▼

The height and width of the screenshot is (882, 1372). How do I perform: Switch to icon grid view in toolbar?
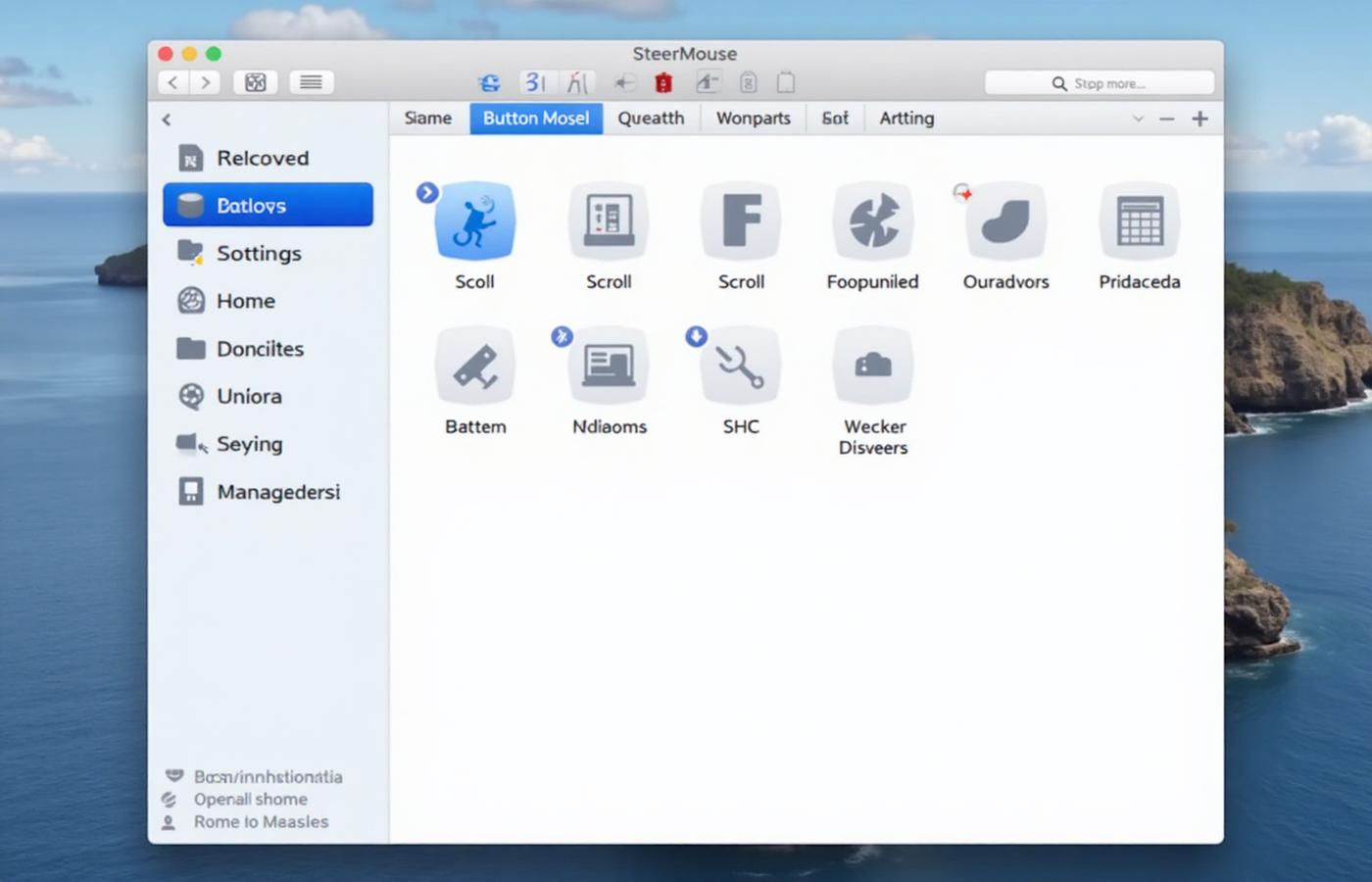pyautogui.click(x=256, y=83)
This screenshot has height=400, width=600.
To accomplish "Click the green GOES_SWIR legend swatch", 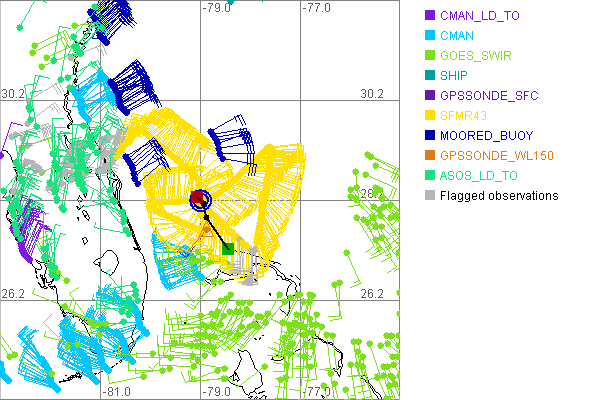I will click(x=430, y=55).
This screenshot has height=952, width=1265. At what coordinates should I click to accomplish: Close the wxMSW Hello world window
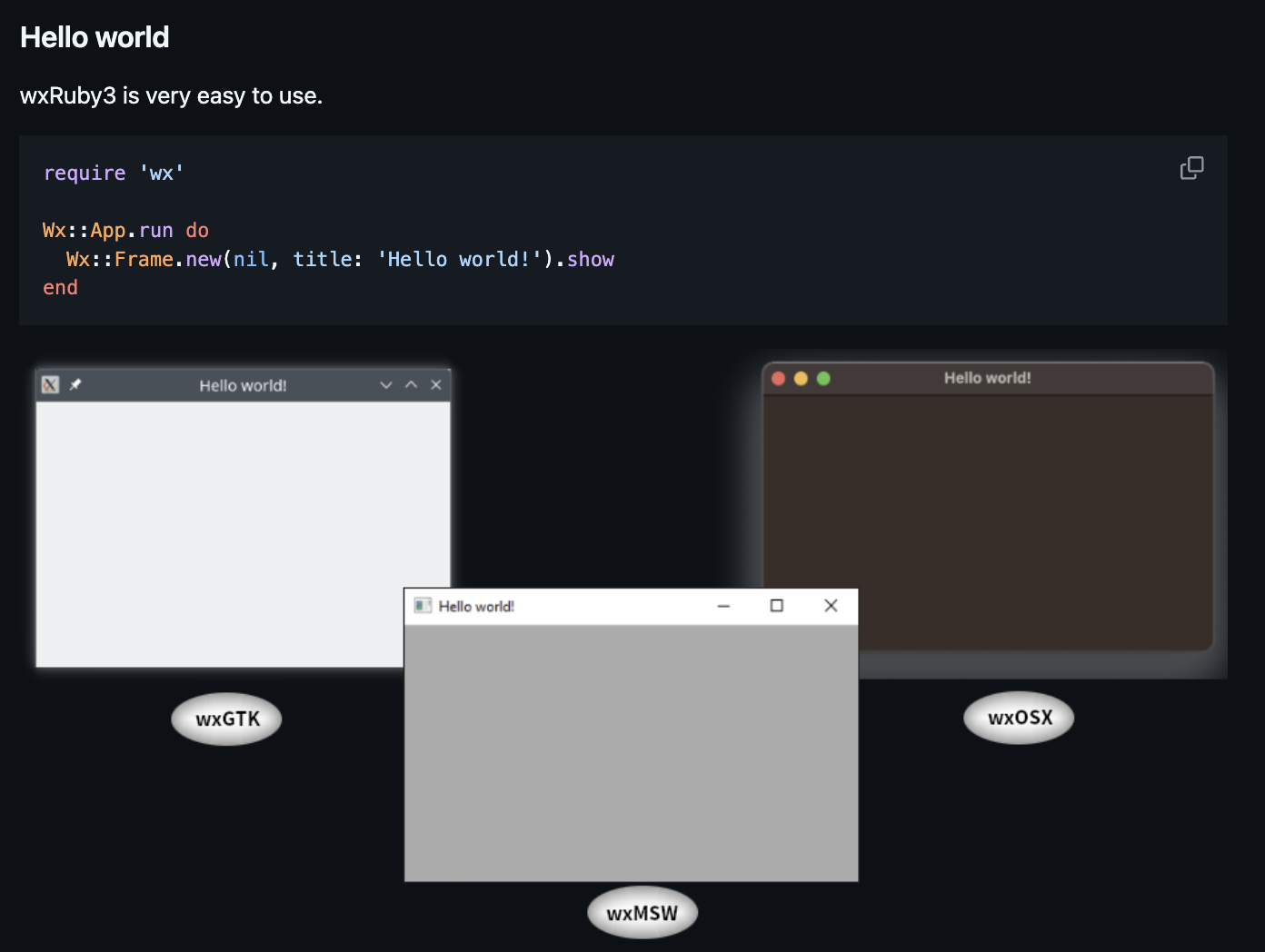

▲

• **EXERCISE PROMPT**:
In the records shown above, how many lines include the word "This"? Answer with the number only.

• **EXERCISE SOLUTION**:
2